=== Задания к выполнению ===
a) Ответьте на вопросы по тексту о метастазах.
(i) Сколько раковых клеток может содержать один грамм инвазивной опухоли?
(ii) Через какие два пути опухолевые клетки выходят на свободу после инвазии?
(iii) Какую операцию изобрел Уильям Холстед?
b) Продолжите текст о метастазах, начав сразу после его последнего предложения.

=== Текст страницы ===

А вот еще одна невероятная история. Один грамм инвазивной опухоли содержит до миллиарда раковых клеток, многие из которых постоянно попадают в кровоток. На этом фоне может показаться, что вторичный рак – мрачная доля каждого пациента, но вероятность такого развития событий гораздо меньше, чем можно было бы ожидать. Чайная ложка крови онкологического больного обычно содержит менее пятидесяти опухолевых клеток, а это означает, что в пяти литрах его красного вещества их будет лишь пара десятков тысяч.
В большинстве своем эти клетки совершают только один круг по телу, а потом разрушаются, но их количество все равно составляет несколько миллионов клеток на каждый день или несколько миллиардов на каждый год. Цифра чрезвычайно высокая, но, несмотря на это, количество вторичных опухолей, возникающих у пациентов, весьма мало; отсюда можно сделать вывод о том, что лишь одна раковая клетка из миллиарда способна вызывать метастазы. Процесс распространения рака по телу – математическая несуразица. Тем не менее это биологическая реальность, в которой даже самые невероятные шансы могут в какой-то момент обернуться «победой».
Если бы опухоли всегда оставались на местах, мы могли бы вылечить почти все солидные виды рака, обратившись лишь к острой хирургической стали. Единственное, что делает болезнь столь смертельной, – это метастазы, клетки, отделяющиеся от первичного рака, болтающиеся по дорогам и улицам нашего тела и высеивающие вторичные опухоли в новых местах. Начинается все с инвазии, когда опухолевые клетки прорываются через мембранные барьеры, выстилающие ткани и органы. И уже отсюда делается короткий прыжок к свободе: либо через кровеносные сосуды, либо через лимфатическую систему – сеть протоков и узлов, формирующих секретную магистраль иммунных клеток. Если опухоль удалить до первого инвазивного прорыва, то излечение практически гарантировано. Увы, как только барьер будет преодолен, почти неизбежным становится то, что раковые клетки начнут свободно циркулировать – задолго до того времени, когда опухоль станет достаточно большой, чтобы ее можно было обнаружить с помощью обычных диагностических методов.
К концу XIX века совершенствование анестетических и антисептических методов сделало возможным хирургическое вмешательство при раке, несмотря на все сохранявшиеся риски. Особенно хорошо поддавались лечению опухоли молочной железы: они располагались в доступной части тела, которую можно было удалить, а не в глубине какого-то жизненно важного органа. К несчастью, в то время как некоторых женщин, страдавших от этого типа рака, действительно удалось излечить с помощью скальпеля, многие другие скончались от вторичных опухолей, поражавших кости, легкие, печень и головной мозг. Предположив, что это работа блуждающих раковых клеток, вырвавшихся из исходной опухоли, американский хирург-новатор Уильям Холстед изобрел радикальную мастэктомию – новую операцию, которая включала удаление молочных желез вместе с расположенными под ними мышцами и лимфатическими узлами подмышечных впадин.

Данные привязки к пиксельным координатам:
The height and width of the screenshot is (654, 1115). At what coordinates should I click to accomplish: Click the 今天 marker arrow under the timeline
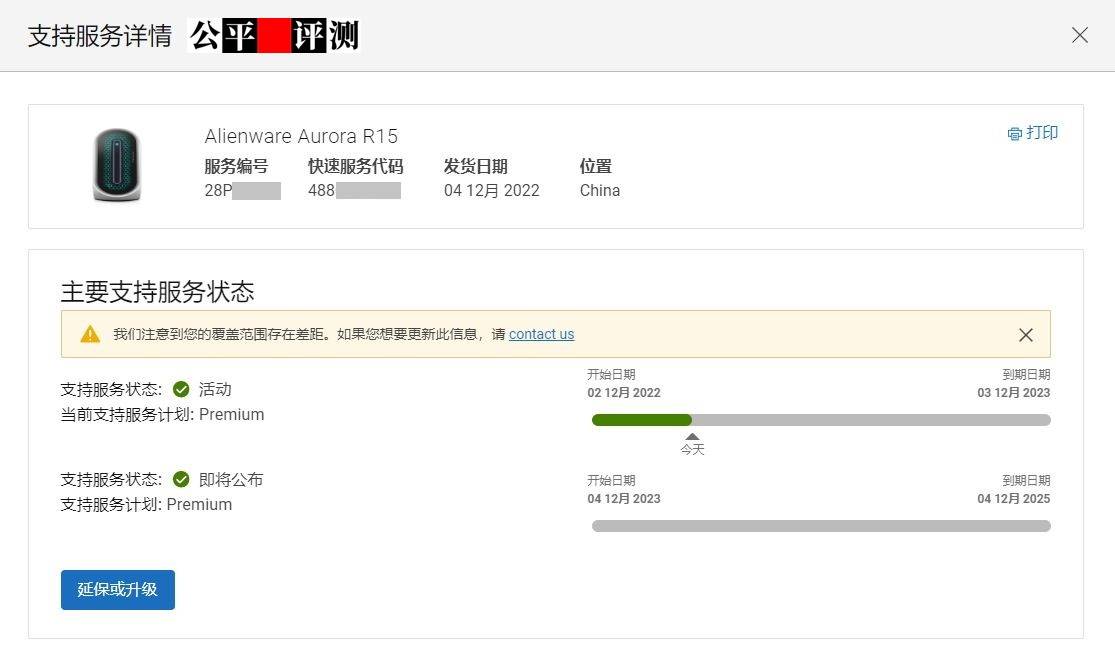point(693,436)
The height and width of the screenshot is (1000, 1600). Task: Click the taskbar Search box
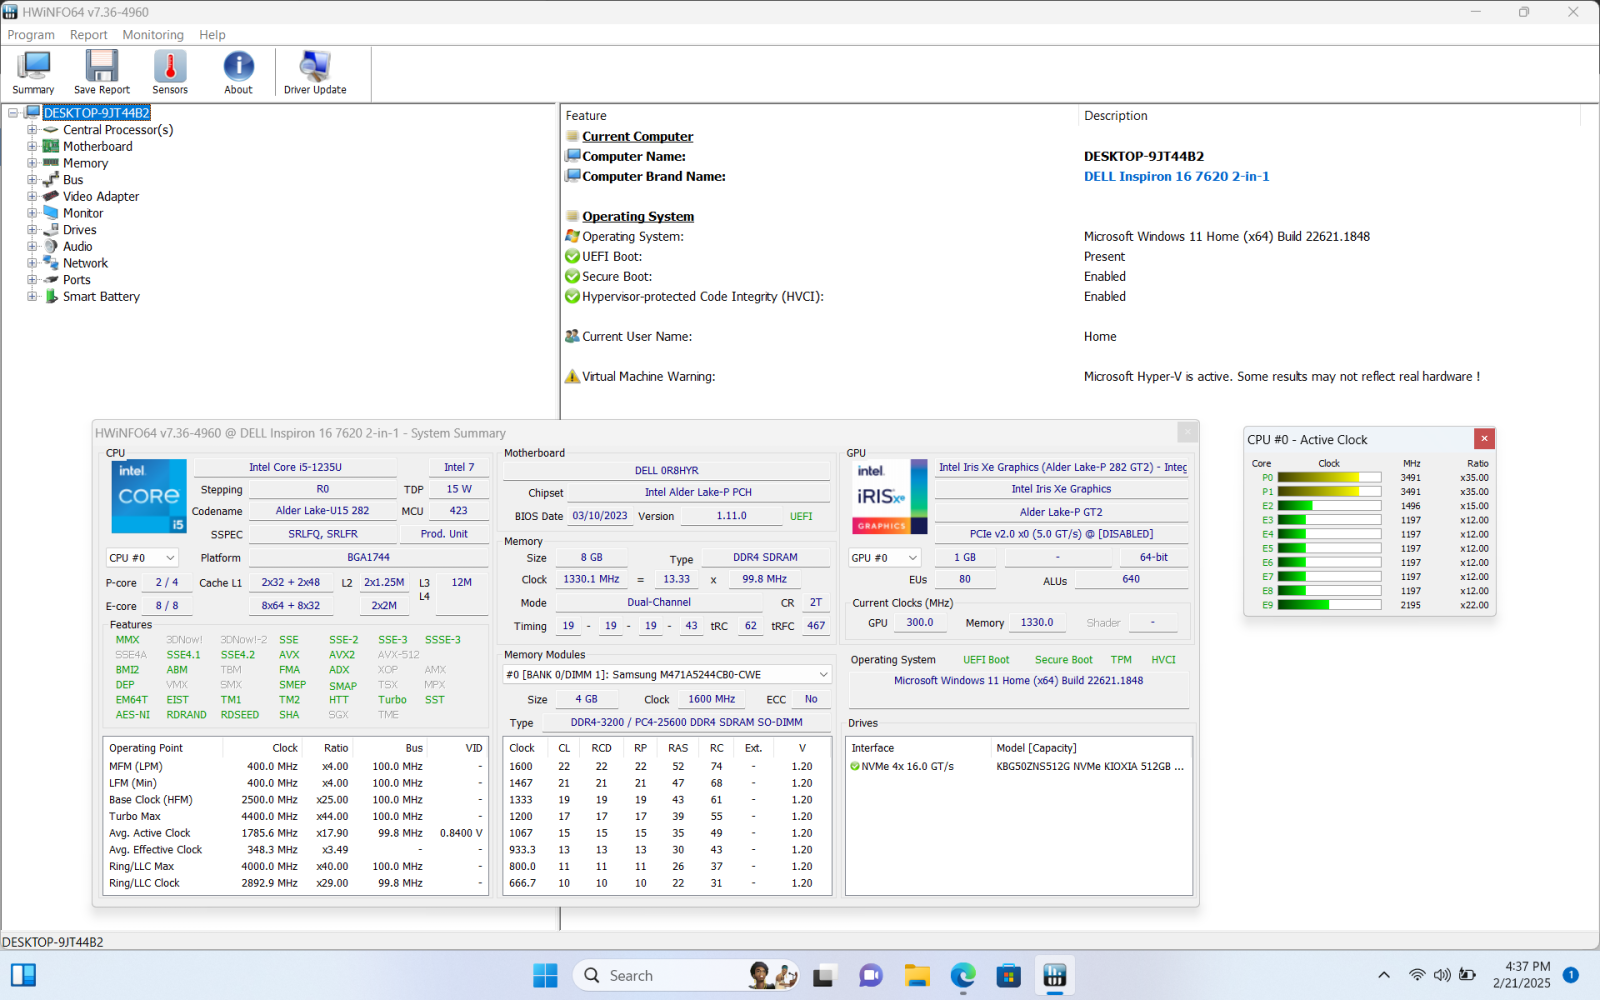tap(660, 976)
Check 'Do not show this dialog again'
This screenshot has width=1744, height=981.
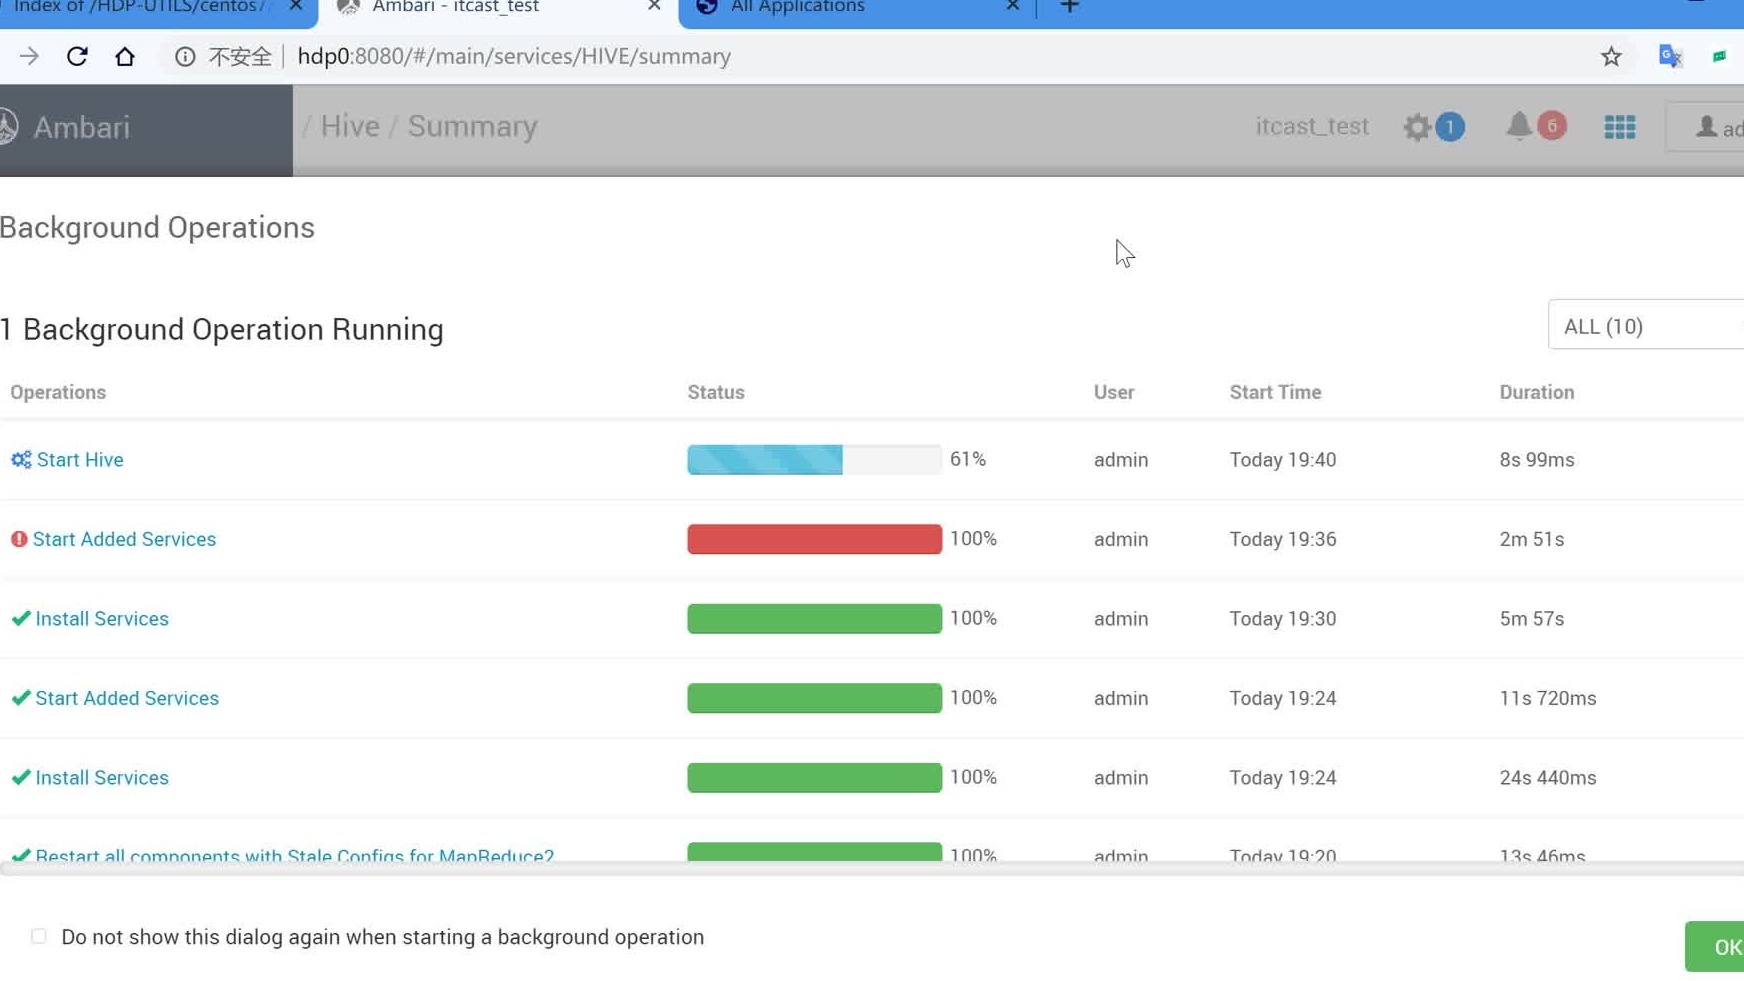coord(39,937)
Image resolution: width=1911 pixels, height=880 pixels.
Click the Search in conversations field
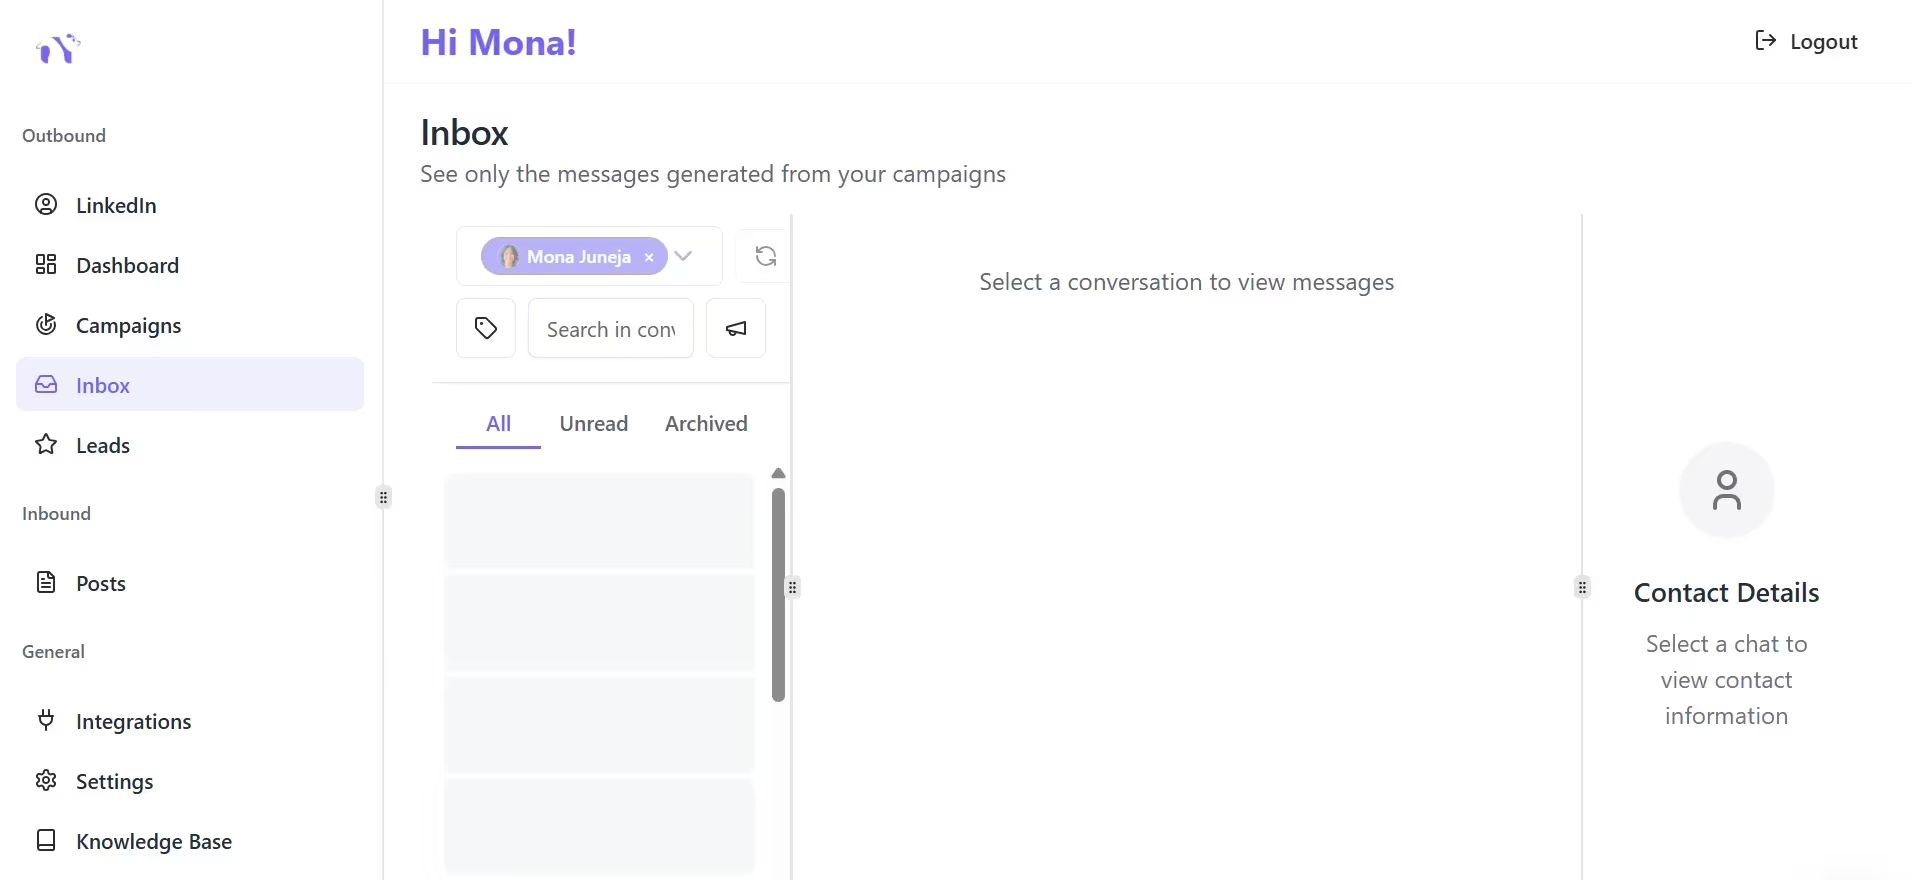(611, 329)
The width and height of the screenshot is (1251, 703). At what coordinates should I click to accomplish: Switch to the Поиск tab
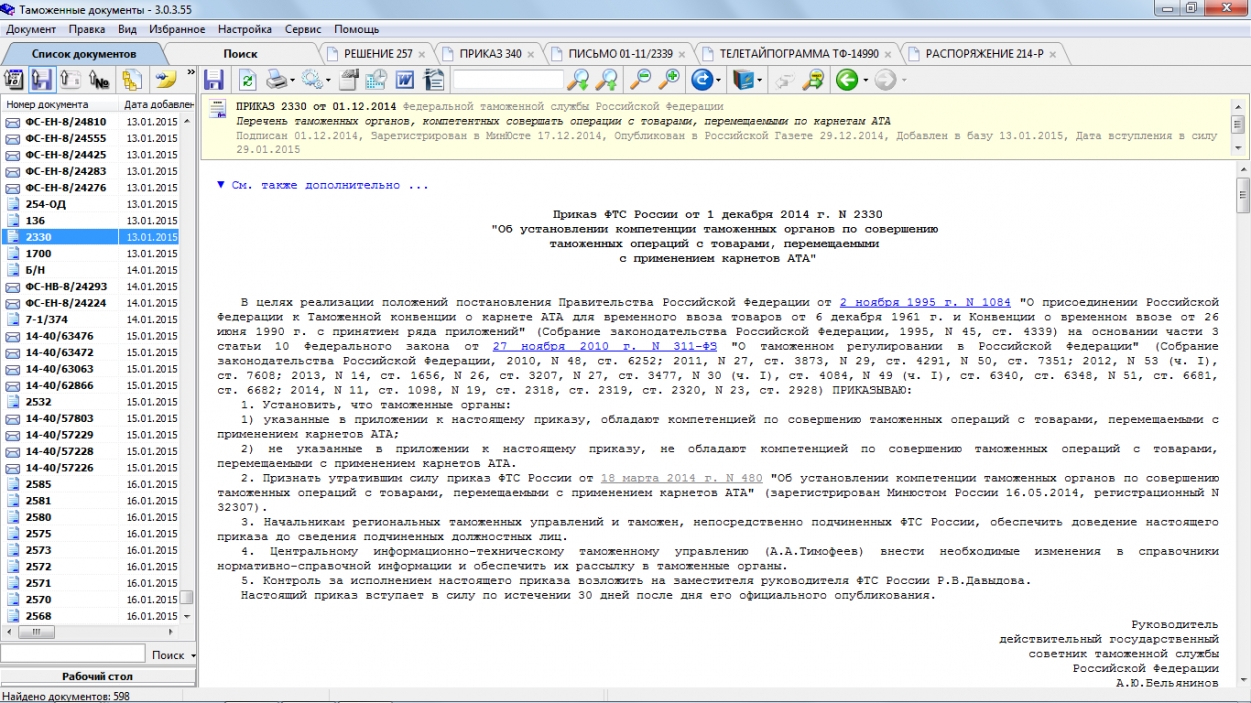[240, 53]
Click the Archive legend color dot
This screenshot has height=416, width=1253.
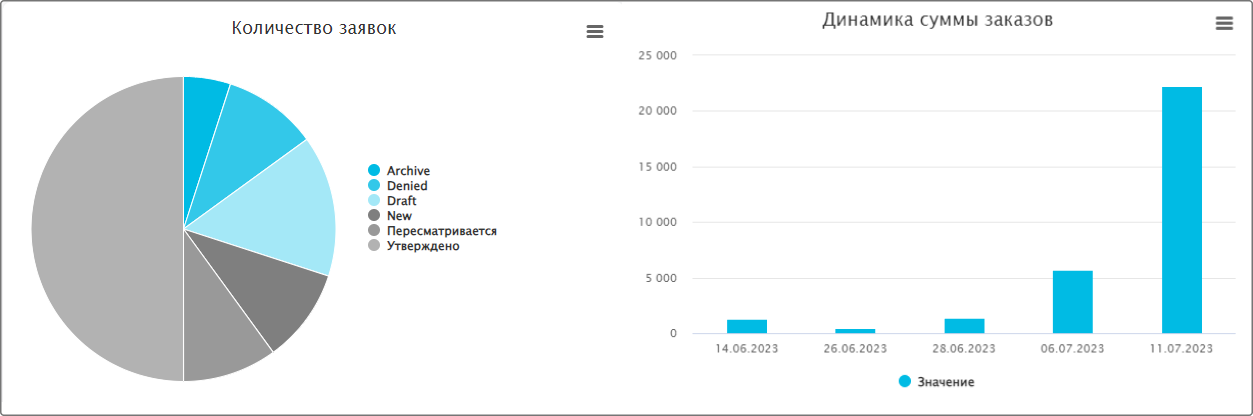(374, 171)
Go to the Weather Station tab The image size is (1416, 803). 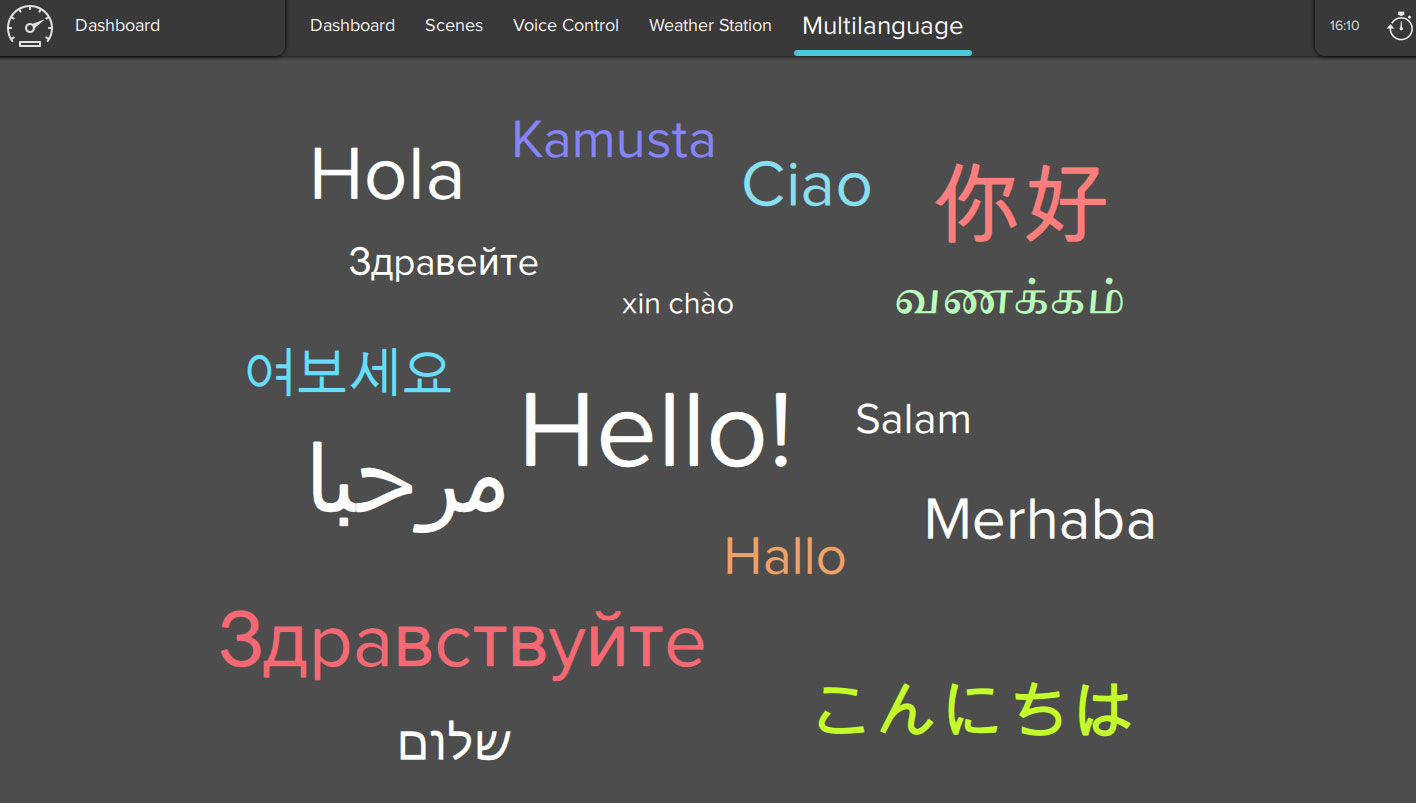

=== Ответы по заданиям ===
a)
(i) До миллиарда раковых клеток.
(ii) Через кровеносные сосуды или через лимфатическую систему.
(iii) Радикальную мастэктомию.

b)
Строжайшее соблюдение Холстедом антисептических правил, несомненно, спасало пациенток от инфекции, а его приверженность анестезии делала жуткие операции терпимыми (что, впрочем, не помогло ему самому избежать личной зависимости от кокаина и морфина). Но, несмотря на все это, экстенсивное применение им хирургии почти не повлияло на выживаемость от рака. Одни женщины излечивались, но другие умирали от вторичных опухолей.
Хирурги, следовавшие по стопам Холстеда в начале XX века, решили пойти еще дальше. Их сверхрадикальные методики мастэктомии были по-настоящему брутальными: в стремлении блокировать распространение болезни врачи отрезали все больше, больше и больше человеческой плоти. В частности, удалялись глубинные слои мышц, а некоторым женщинам ампутировали часть плеч или руки. Тем не менее, несмотря на физический и психологический ущерб, причиняемый женщинам в результате подобных операций, которые продолжались до 1950-х годов, показатели выживаемости оставались на прежнем уровне.
В какой-то момент эта волна увечий стала невыносимой. Небольшая группа хирургов из Европы и США выступила против сложившейся практики, собрав достаточно данных, которые убедительно доказывали, что шансы на развитие вторичного рака остаются неизменными независимо от того, перенесла ли женщина калечащую радикальную мастэктомию или же менее серьезную операцию по удалению лишь пораженной груди. Общий посыл был ясен: к тому времени, когда рак обнаруживает себя в той степени, которая позволяет оперировать пациентку, неизменно имеется риск того, что метастазы уже посеяны. Некоторым женщинам повезет, а некоторым нет. Но вот кромсать их тела – это негодное решение.